Melzo, 25enne arrestato per rapina: bottigliata in testa a coetaneo dopo rifiuto di sigaretta

Redazione

30 Marzo 2026

Era quasi l’una e mezza quando, nella notte tra il 29 e il 30 marzo, Melzo si è svegliata di soprassalto. Un ragazzo di 26 anni, in pieno centro, è stato fermato da tre sconosciuti che gli hanno chiesto una sigaretta. Al rifiuto, la situazione è rapidamente sfuggita di mano: è scattata una rapina violenta, con bottiglia rotta e coltello in mano. Le urla hanno rotto il silenzio della notte, attirando l’attenzione dei pochi passanti e facendo scattare l’allarme.

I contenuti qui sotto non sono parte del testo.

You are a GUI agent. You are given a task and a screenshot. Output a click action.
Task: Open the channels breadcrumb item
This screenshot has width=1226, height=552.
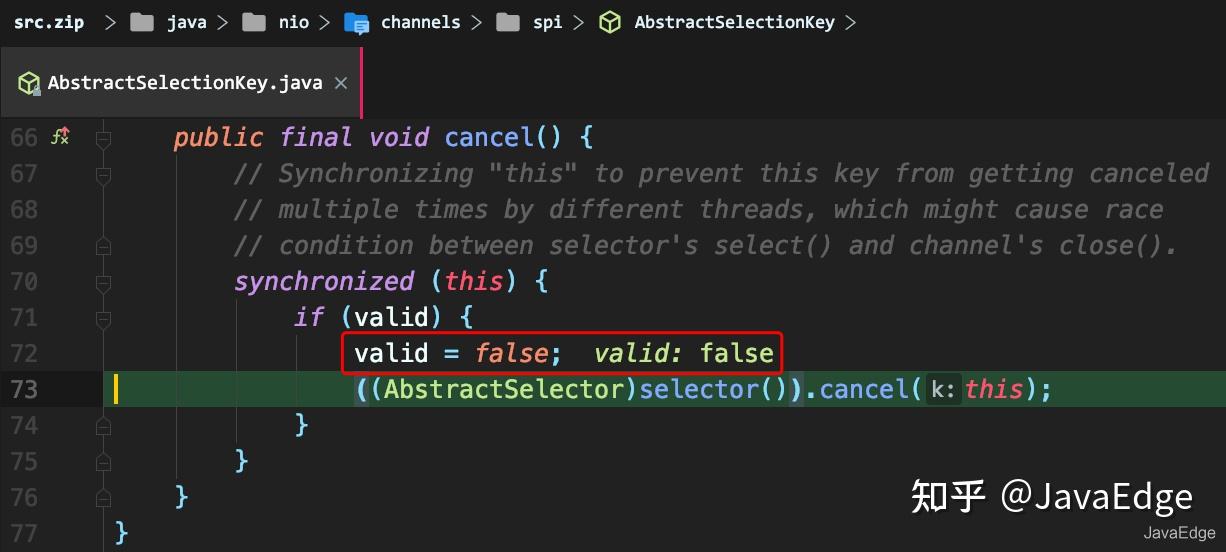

Aggredito in via Ambrogio Villa: la dinamica

Stando a quanto ricostruito, i tre hanno prima chiesto un semplice mozzicone di sigaretta, un gesto di cortesia. Ma il 26enne egiziano, residente in zona, ha detto no. È stato allora che l’aggressione è scoppiata senza preavviso. Lo hanno colpito alla nuca con una bottiglia, causando ferite profonde. Non basta: uno degli assalitori ha usato un coltello per ferirlo al volto. Dopo la violenza, i malviventi si sono presi contanti e cellulare.

La vittima ha chiamato il 112 immediatamente. Sul posto sono arrivati in forze i carabinieri del Radiomobile di Pioltello e gli agenti della Stazione di Melzo. Il racconto del giovane ha aiutato a ricostruire la vicenda e a fornire dettagli preziosi per la caccia agli aggressori.

Arresto vicino al luogo del fatto

Mentre il 26enne veniva portato in codice giallo all’ospedale San Raffaele di Milano per le ferite da bottiglia e coltello, i carabinieri hanno dato il via alle ricerche dei tre. Hanno battuto le vie intorno al luogo dell’aggressione e, poco lontano, in via Francesco Bianchi, hanno fermato uno dei sospetti, un marocchino di 25 anni.

L’uomo è stato arrestato per rapina aggravata e lesioni personali. Le prove raccolte e la descrizione fornita dalla vittima hanno convinto gli inquirenti a disporre la custodia cautelare. Il 25enne è ora in carcere a San Vittore, a disposizione della magistratura in attesa di sviluppi.

Le indagini continuano per trovare gli altri due complici. Le forze dell’ordine restano vigili a Melzo, impegnate a garantire sicurezza e tranquillità dopo questo grave episodio.